Apart from the dry orthopyroxene bearing UHT granulites, hydrous-sapphirine granulties (gedrite-staurolite-cordierite bearing) are also reported from some of these terrains. Whether these rare, but important rocks have undergone UHT metamorphism is an area of debate. The timing of metamorphism is very much similar to that of other UHT occurrences though the sense of P-T path and assemblages are completely different. The relation between these sapphirine granulites and the orthopyroxene bearing sapphirne granultes are never discussed. Recent studies suggest the N-S trending UHT belt in Madurai Block as a terrane boundary, which will contradict all the existing concepts and models proposed from eastern Gondwana.

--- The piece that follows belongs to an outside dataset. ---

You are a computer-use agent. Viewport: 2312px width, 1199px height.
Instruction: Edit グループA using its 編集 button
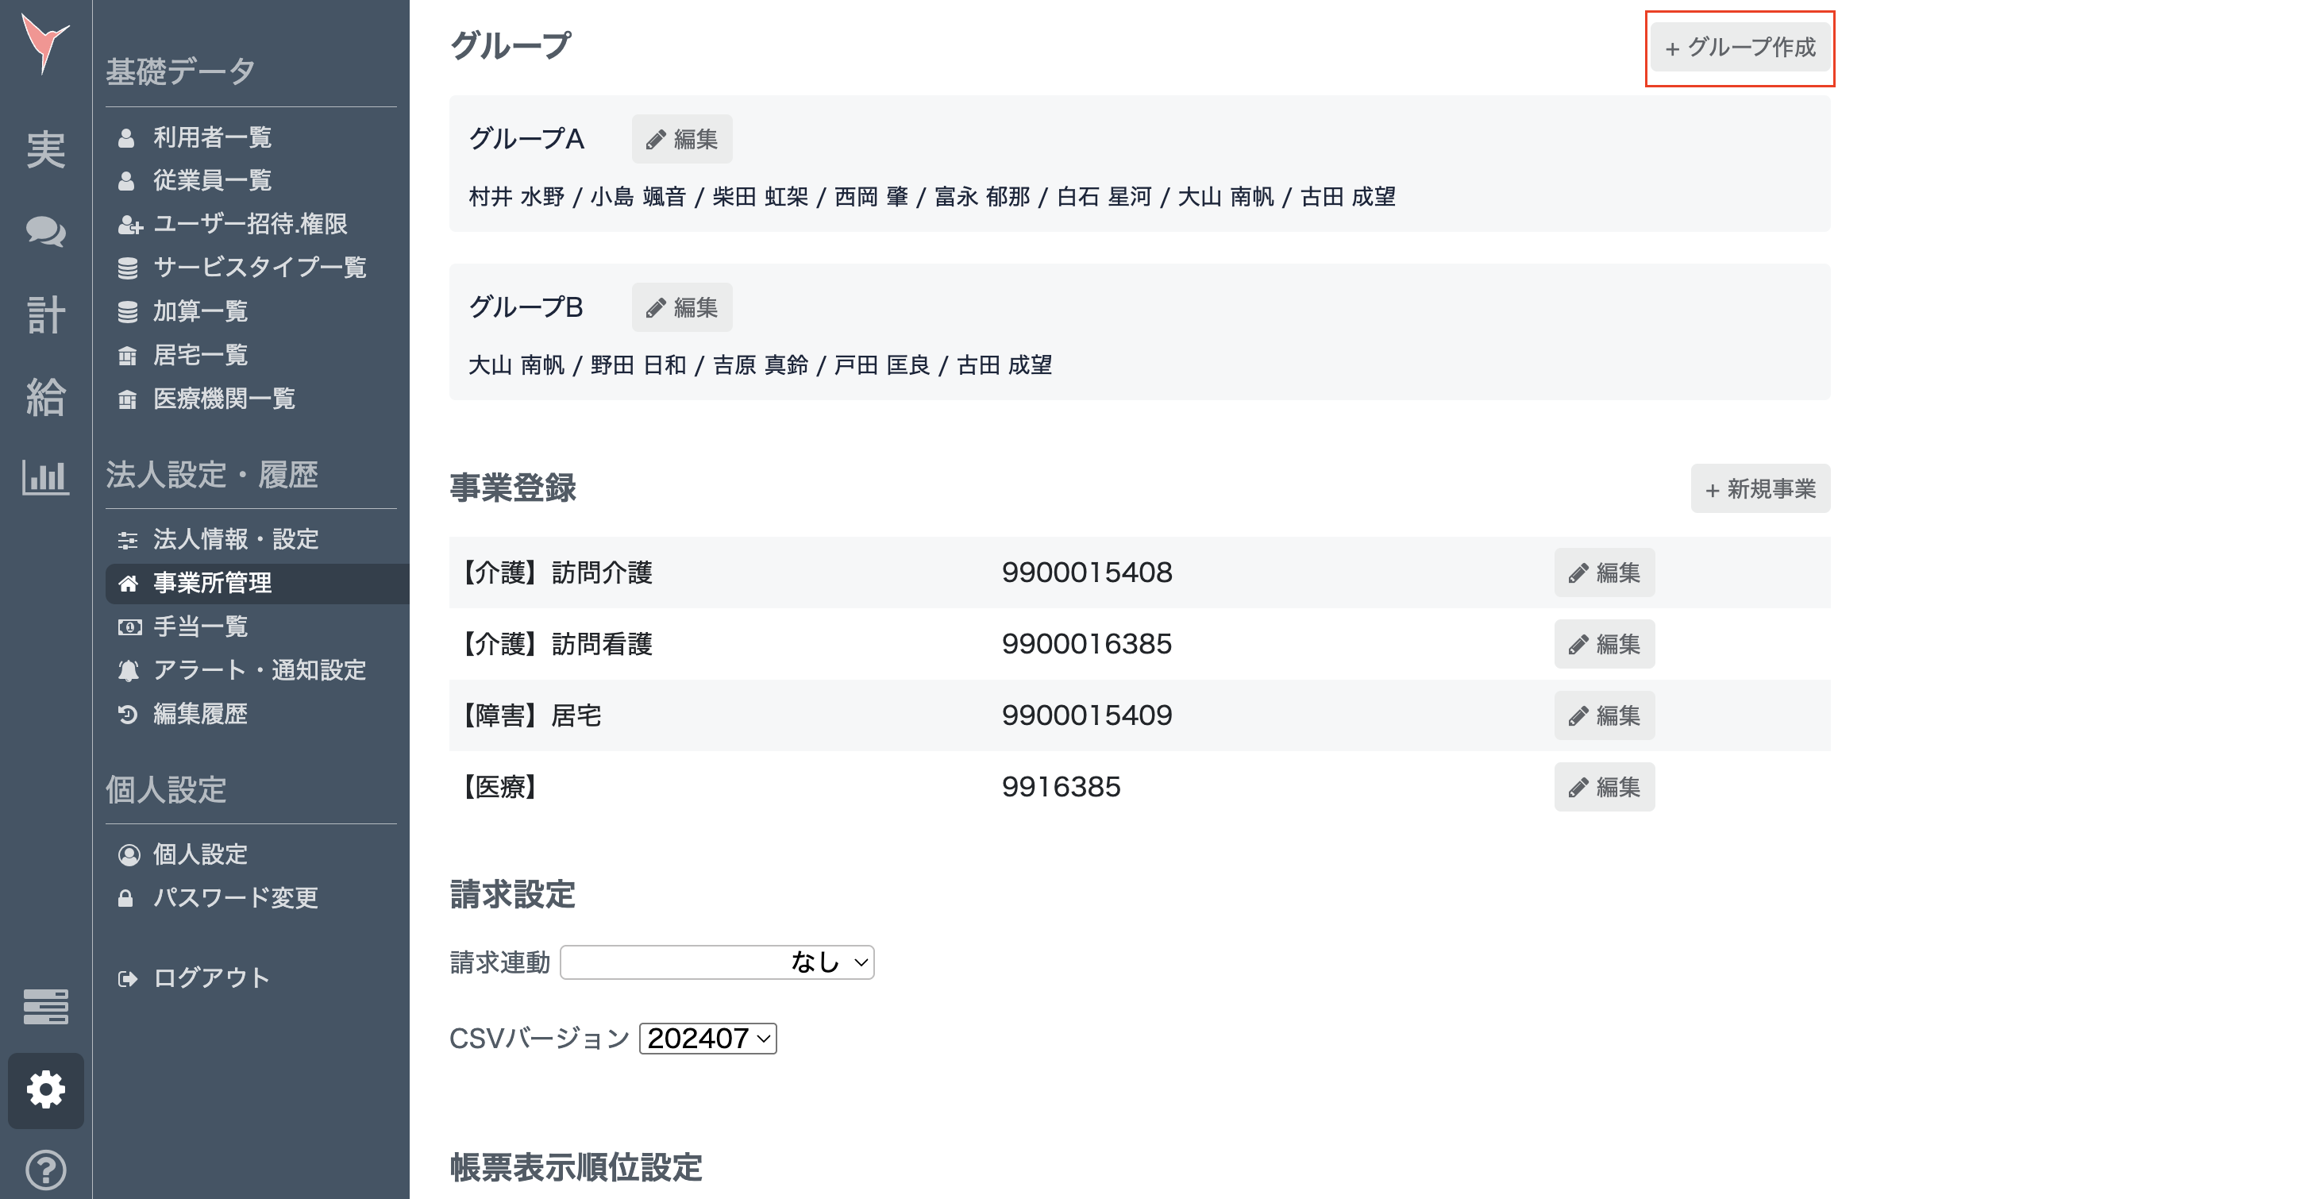pos(681,139)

In this presentation, a comprehensive review is made on the UHT rock occurrences, their textural characteristics and variations, mineral chemical characteristics, thermodynamic constraints on P-T evolution and ages. Several models were proposed for the evolution of these terrenes though many of them contradict each other. The models include basaltic underplating, slab breakoff, ridge subduction, double subduction and self-heating through radiogenic sources. The presentation intends to evaluate these models along with its problems and other possibilities, and also looks forward to a possibly acceptable model for the pressure-temperature-time evolution of ultra-hot collisional orogeny during the assembly of Gondwana.